At Harvard University in Cambridge, Mass.

Scholastically and financially, the new college did not always fare well. Students with the necessary qualifications for college work were so few that until 1908, the College maintained a preparatory school to boost applicants to the necessary academic level. And in the '80s the school was debt-ridden to the point that the president offered to resign so that his salary might be used to keep Lawrence from buckling.

Lawrence has always been co-educational, though in the Victorian era there were constant dicta forbidding pleasantries between the sexes. One elderly former co-ed remembers the rule banning any Lawrentian gentleman walking with a Lawrentian young lady without a chaperon. The one exception was during a rainstorm in which event the young man could offer to share his umbrella with the girl. "We used to call them our rainbeaus," the lady smiles.

Compulsory Chapel

Pusey, an Episcopalian opposed to a sectarian approach in campus religious life, does work at encouraging the spiritual growth of his students. A course in religion, with philosophy as a possible substitute, is required of all freshmen. And at the weekly convocations, attendance is compulsory. Once a month, a convocation is likely to be of religious nature, with speakers invited from every faith. The convocations are generally not too popular with the students, but Pusey thinks they have a definite value. "I know they kick about going," he says, "and sometimes the programs are poor. But by the time a student is a senior, I think he comes to realize that it has been a very unifying experience." Pusey adds that to establish such a program at Harvard would be almost impossible since there is no auditorium large enough to hold the entire college; and unless attended by the whole student body, the meetings lose much of their effect.

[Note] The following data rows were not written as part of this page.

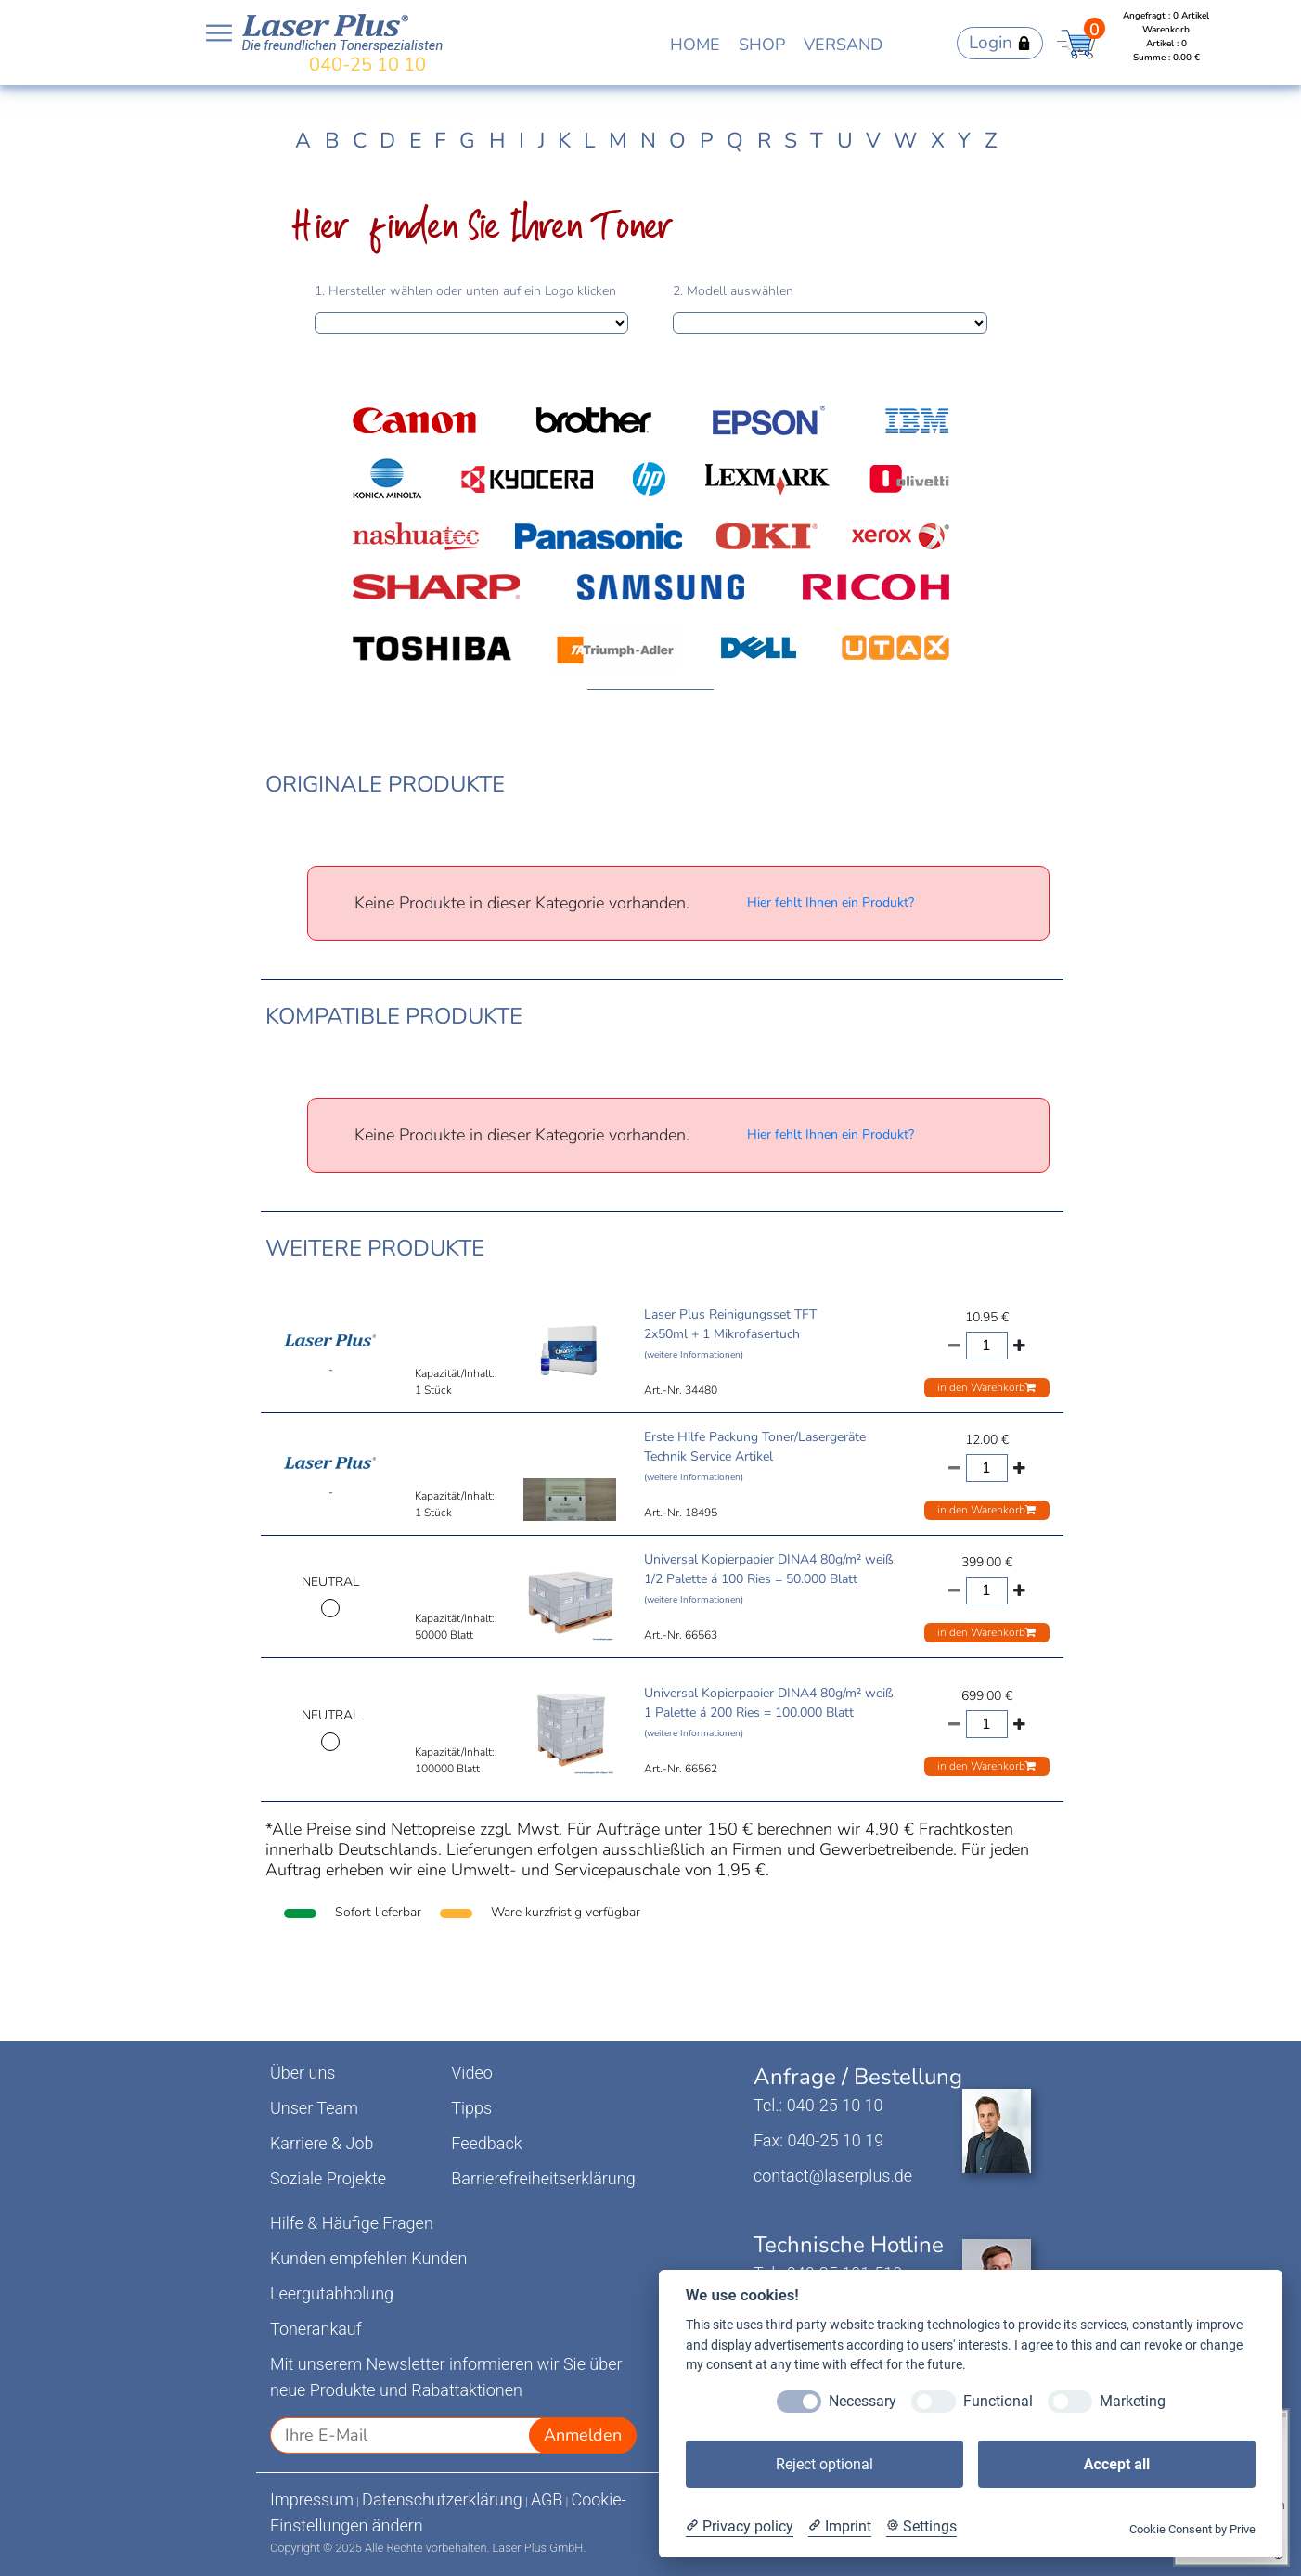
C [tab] (360, 140)
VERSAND (843, 44)
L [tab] (589, 140)
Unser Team (314, 2108)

Even more than encouraging a religious atmosphere at Lawrence, Pusey's chief concern has been in recruiting a superior faculty. He has drawn often on Harvard and its graduate schools--six of the 53 active faculty members have a Harvard degree and two more have been engaged for next term.

Near Miss

Pusey, always careful in his screening of prospective teachers, has had only one near fumble. In 1949, he hired by mail a professor from Australia, Robert Peters, whose qualifications on paper were excellent. When the new term began, Roberts had not arrived. Pusey took over his course in ancient history, waiting anxiously for his new professor. After 4 weeks had passed without Peters, student speculation was rife: one story had Peters captured by Australian canibals, another had him washed overboard during his voyage to America. Jaime, Pusey's younger son, then 7, immediately named his imaginary friend "Peters," and the President wished increasingly as the months dragged on that his long overdue employee would turn up. Four years passed and this spring when the errant professor was almost forgotten, a small news item appeared in Milwaukee newspapers. The College of Wooster, with a collective red face, had just discharged one Robert Peters, a fraudulent "professor" with bogus references and no degrees. No one at Lawrence knows why Peters changed his mind about the College, but the incident is always related with a sigh of relief.

Once Pusey has hired an assistant professor, there is not iron rule about promotion. He requests each year a list of publications by the faculty, but as he says, "Out in this part of the country, we put much emphasis on the great teacher concept. I am in no way minimizing scholarship and research, but I can see little value in large volumes of short articles." At Lawrence, where the faculty carries a heavy teaching load, Pusey has been very tolerant about a small published output. Then, too, the College library with its 75,000 volumes is too limited for advanced research. Ideally, however, Pusey prefers to promote professors on a combination of their writing and classroom work.